What if for any reason the reminders are not send in appropriate
time? Should you ignore that unsend reminder or not.
How would you handle increase number of reminders if your system
can not send them in one circle time? How will you detect such
situation?
If you use more threads to perform sending the reminder how will
they share the same cache of selected users.

This is one of interesting problems that arise from a seams to be easy
new feature like sending the reminder to the user.

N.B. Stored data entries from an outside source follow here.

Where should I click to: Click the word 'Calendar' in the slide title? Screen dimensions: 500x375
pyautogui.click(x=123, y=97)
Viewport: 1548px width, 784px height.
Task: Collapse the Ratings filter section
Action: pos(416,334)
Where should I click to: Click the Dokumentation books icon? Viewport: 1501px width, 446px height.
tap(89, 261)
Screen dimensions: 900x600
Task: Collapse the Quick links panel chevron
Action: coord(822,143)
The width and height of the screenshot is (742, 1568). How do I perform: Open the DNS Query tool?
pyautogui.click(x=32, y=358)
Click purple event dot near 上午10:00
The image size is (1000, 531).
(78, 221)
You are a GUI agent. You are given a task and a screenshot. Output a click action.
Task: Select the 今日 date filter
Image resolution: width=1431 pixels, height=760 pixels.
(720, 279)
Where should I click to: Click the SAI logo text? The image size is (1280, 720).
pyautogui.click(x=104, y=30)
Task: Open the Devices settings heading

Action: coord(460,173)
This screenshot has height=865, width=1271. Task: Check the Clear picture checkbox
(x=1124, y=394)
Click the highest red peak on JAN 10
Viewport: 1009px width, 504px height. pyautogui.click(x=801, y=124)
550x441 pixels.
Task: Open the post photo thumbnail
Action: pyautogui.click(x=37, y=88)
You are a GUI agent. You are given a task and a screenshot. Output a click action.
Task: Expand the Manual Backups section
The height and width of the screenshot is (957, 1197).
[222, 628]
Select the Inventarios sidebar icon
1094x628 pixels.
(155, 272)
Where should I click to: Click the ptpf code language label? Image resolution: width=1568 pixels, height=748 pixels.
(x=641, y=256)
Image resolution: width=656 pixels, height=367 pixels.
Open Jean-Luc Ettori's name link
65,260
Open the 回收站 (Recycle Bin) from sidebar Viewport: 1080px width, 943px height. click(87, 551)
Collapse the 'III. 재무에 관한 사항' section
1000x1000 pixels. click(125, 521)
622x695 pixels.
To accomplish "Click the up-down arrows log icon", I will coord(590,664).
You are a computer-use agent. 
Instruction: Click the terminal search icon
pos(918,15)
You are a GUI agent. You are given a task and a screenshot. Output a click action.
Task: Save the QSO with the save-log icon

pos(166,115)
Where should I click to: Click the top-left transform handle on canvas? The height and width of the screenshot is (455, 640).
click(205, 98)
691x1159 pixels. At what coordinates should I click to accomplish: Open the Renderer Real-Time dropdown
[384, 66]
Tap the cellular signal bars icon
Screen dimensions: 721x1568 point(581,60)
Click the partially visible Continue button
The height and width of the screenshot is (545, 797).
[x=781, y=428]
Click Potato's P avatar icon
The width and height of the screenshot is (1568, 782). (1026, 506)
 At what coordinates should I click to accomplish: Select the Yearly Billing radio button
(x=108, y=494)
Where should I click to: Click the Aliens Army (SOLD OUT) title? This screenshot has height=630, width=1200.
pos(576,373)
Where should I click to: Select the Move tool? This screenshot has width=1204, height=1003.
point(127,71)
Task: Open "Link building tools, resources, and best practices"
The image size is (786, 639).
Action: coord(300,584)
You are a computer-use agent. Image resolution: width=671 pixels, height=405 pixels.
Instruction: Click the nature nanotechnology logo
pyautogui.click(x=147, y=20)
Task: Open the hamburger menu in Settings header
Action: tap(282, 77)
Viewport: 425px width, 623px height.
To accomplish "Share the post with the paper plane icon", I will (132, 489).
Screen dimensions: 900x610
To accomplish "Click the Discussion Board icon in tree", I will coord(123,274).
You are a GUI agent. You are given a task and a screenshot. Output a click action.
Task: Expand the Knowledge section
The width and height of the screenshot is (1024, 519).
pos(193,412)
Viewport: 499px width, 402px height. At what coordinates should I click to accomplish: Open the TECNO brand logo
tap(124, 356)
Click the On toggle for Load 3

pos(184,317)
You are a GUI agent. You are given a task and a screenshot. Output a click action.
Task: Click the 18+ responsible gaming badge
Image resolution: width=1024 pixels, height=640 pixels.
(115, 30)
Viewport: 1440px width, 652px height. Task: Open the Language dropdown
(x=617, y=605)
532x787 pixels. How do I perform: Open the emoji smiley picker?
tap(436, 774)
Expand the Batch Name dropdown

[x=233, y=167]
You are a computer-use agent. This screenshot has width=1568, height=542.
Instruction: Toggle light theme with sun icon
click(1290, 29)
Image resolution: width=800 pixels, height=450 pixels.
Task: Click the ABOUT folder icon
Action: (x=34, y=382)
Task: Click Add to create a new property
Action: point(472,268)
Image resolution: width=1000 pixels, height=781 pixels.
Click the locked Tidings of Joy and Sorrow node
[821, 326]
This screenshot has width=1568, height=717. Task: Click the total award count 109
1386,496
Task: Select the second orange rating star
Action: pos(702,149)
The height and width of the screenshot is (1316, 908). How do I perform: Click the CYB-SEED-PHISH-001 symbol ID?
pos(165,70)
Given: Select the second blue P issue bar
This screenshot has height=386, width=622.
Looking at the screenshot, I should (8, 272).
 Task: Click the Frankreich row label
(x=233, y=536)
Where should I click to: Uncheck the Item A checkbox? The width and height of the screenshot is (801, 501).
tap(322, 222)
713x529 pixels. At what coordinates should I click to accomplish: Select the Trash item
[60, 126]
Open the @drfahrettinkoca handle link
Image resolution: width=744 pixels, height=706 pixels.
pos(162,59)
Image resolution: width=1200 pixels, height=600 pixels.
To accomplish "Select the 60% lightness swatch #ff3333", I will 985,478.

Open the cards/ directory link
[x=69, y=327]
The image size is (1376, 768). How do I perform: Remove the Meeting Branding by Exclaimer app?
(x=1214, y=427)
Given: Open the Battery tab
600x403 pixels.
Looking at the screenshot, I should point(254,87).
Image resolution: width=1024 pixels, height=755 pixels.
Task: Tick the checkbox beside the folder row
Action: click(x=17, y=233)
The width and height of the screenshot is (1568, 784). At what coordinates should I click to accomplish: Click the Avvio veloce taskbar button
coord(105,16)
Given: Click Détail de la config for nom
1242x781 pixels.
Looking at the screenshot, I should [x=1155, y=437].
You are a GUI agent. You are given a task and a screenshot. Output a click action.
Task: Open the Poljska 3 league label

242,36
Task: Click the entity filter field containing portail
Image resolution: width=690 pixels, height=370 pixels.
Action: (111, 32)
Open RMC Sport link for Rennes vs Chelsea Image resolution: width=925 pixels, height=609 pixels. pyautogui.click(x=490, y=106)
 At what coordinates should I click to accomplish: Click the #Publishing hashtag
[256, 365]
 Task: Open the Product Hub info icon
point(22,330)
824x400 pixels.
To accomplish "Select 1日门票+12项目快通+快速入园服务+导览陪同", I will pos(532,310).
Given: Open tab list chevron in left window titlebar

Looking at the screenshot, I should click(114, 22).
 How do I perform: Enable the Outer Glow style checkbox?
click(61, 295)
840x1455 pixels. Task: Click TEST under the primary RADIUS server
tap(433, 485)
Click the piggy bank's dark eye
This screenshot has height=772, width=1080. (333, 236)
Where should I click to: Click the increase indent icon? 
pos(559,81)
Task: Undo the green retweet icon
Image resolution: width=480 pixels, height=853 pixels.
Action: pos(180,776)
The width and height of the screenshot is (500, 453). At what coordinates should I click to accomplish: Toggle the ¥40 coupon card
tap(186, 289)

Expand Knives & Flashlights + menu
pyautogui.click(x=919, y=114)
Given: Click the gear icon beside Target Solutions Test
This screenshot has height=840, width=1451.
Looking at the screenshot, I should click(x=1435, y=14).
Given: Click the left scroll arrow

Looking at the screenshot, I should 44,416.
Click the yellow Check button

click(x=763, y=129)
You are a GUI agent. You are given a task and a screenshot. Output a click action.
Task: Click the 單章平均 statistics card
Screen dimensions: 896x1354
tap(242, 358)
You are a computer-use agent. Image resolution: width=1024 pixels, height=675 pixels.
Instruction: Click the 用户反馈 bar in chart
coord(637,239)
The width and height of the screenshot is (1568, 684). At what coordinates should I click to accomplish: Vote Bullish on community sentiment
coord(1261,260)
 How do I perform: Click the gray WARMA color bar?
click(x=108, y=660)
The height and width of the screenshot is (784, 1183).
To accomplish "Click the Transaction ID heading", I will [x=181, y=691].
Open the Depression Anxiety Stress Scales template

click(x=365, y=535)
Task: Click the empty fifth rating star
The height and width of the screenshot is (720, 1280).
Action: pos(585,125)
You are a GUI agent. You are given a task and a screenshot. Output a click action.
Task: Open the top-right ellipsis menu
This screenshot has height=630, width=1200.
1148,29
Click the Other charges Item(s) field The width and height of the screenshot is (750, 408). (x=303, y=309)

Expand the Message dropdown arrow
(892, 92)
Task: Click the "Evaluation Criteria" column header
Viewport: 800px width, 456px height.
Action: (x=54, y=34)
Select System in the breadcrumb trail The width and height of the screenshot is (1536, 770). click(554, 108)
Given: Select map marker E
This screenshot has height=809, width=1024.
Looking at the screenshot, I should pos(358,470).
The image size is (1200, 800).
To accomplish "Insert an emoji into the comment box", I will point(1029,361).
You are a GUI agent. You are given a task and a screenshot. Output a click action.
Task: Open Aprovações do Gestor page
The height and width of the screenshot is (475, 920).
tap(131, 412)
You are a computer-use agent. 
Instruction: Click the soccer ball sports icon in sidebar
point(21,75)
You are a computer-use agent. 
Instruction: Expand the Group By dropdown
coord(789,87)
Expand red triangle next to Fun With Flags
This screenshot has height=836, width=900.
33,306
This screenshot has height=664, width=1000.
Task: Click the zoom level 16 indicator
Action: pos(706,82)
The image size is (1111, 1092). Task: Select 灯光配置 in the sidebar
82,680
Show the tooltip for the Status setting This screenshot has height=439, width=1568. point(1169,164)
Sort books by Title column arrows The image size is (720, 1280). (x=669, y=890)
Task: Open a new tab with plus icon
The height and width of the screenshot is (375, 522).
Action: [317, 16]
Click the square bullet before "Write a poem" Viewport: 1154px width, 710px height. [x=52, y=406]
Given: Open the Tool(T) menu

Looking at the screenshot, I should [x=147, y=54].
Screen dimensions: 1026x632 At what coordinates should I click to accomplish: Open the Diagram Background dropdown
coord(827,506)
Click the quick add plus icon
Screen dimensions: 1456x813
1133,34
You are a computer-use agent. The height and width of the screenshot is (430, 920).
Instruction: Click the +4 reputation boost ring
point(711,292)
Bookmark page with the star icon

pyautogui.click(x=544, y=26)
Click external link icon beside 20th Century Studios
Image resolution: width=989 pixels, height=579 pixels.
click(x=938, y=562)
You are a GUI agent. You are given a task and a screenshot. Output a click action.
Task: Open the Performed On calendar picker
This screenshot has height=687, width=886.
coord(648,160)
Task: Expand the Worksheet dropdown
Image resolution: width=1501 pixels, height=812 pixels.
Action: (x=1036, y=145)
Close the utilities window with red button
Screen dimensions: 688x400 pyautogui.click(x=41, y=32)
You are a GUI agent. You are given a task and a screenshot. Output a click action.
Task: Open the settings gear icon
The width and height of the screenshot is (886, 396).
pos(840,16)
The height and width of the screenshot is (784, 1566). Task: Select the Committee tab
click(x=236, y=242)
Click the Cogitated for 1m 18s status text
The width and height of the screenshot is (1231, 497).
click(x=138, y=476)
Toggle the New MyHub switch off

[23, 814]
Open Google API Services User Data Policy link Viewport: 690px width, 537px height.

If we have more information perhaps our observations could be more
concrete.

jeffpritchard · October 21, 2008, 9:52pm

Jeff,

You could use the same approach as Ryan in his last backgournd job
screencast: #129 Custom Daemon - RailsCasts.

Or take a look at some scheduler for the task (already passing the
specific user information).

I spent some time researching background tasks, my notes might help
you:

            BACKGROUND PROCESSES              --------------------

http://wiki.rubyonrails.org/rails/pages/HowToRunBackgroundJobsInRails

== Asynchronous Tasks

Launched from Rails request/reponse cycle + optional Message Queueing

Options
. ar_mailer (only for emails) => GOOD (only email)
. starling + workling => EXCELLENT
. Ap4r
. Spawn / background => SIMPLE
. ActiveMessaging
. BackgroundFu
. WorkerQueue
. Rake in Background => SIMPLES
(#127 Rake in Background - RailsCasts)

== Recurring Jobs (cron-style)

Scheduled or permanently running in the background

Options
. daemon_generator (rails_cron) => SIMPLE
#129 Custom Daemon - RailsCasts
. BackgrounDRb
. rufus-scheduler => GOOD
. Taskr
. UNIX Cron and Runner (simple, but consumes resources and you can’t
controll well)

Cheers, Sazima

On Oct 21, 12:33 am, Jeff P. [email protected]

jeffpritchard · October 21, 2008, 9:49pm

On Wed, Oct 22, 2008 at 12:43 AM, Bharat R.
[email protected] wrote:

hard on the web and did not come up with much. If you could publish a
series of tutorials on debugging that would be most helpful. The
Advanced Rails Recipes book recipe is of no use now since the API has
changed.

I have done everything by the book and my app still produces obscure
debuggin messages in backgroundrb_debug.log files though things seem to
be working. Some decent troubleshooting guides is what the community
needs sorely.

Okay, I will see, what can be done about this. In the meanwhile, you
can upgrade to 1.1 version where debugging is more sanitized.